### Problems and tasks
1 > Reproduce verbatim the stretch of the Form 8-K cover page from "(Exact name of" through "Employer Identification No.)".
2 > Extend the Highpower International Form 8-K cover page, beginning immediately after its final line.

### Document passage
========================================
UNITED STATES

SECURITIES AND EXCHANGE COMMISSION

Washington, D.C. 20549

 

FORM 8-K

 

CURRENT REPORT

Pursuant to Section 13 OR 15(d) of The Securities Exchange Act of 1934

 

Date of Report (Date of earliest event reported): April 6, 2018

 

HIGHPOWER INTERNATIONAL, INC.

_____________________________________________________

(Exact name of registrant as specified in its charter)

 

 

Delaware 001-34098 20-4062622
(State or other jurisdiction of incorporation) (Commission File Number) (IRS Employer Identification No.)

 

 

Building A1, Luoshan Industrial Zone, Shanxia, Pinghu, Longgang, Shenzhen, Guangdong, 518111, China

(Address, including zip code, of principal executive offices)

 

Registrant’s telephone number, including area code (86) 755-89686238

 

 

(Former name or former address, if changed since last report.)
========================================
### Recorded data

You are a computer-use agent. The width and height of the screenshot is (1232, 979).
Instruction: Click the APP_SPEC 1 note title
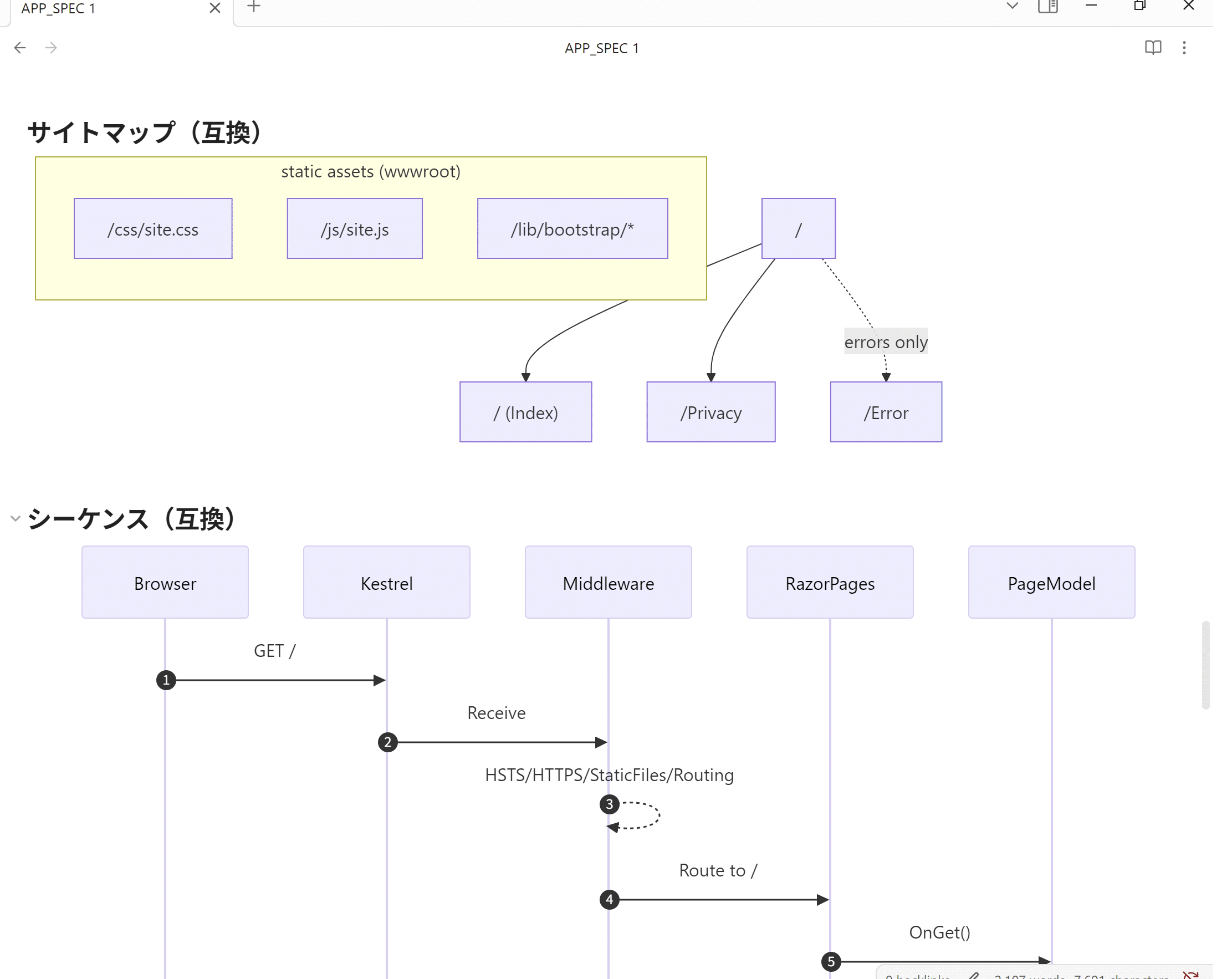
========================================
### Replies
1 >
(Exact name of registrant as specified in its charter)

 

 

Delaware 001-34098 20-4062622
(State or other jurisdiction of incorporation) (Commission File Number) (IRS Employer Identification No.)

2 >
Check the appropriate box below if the Form 8-K filing is intended to simultaneously satisfy the filing obligation of the registrant under any of the following provisions (see General Instruction A.2. below):

 

¨ Written communications pursuant to Rule 425 under the Securities Act (17 CFR 230.425)

 

¨ Soliciting material pursuant to Rule 14a-12 under the Exchange Act (17 CFR 240.14a-12)

 

¨ Pre-commencement communications pursuant to Rule 14d-2(b) under the Exchange Act (17 CFR 240.14d-2(b))

 

¨ Pre-commencement communications pursuant to Rule 13e-4(c) under the Exchange Act (17 CFR 240.13e-4(c))

 

Indicate by check mark whether the registrant is an emerging growth company as defined in Rule 405 of the Securities Act of 1933 (17 CFR §230.405) or Rule 12b-2 of the Securities Exchange Act of 1934 (17 CFR §240.12b-2).

Emerging growth company

 

If an emerging growth company, indicate by check mark if the registrant has elected not to use the extended transition period for complying with any new or revised financial accounting standards provided pursuant to Section 13(a) of the Exchange Act.

 

 

 

 

 

Item 8.01 Other Items.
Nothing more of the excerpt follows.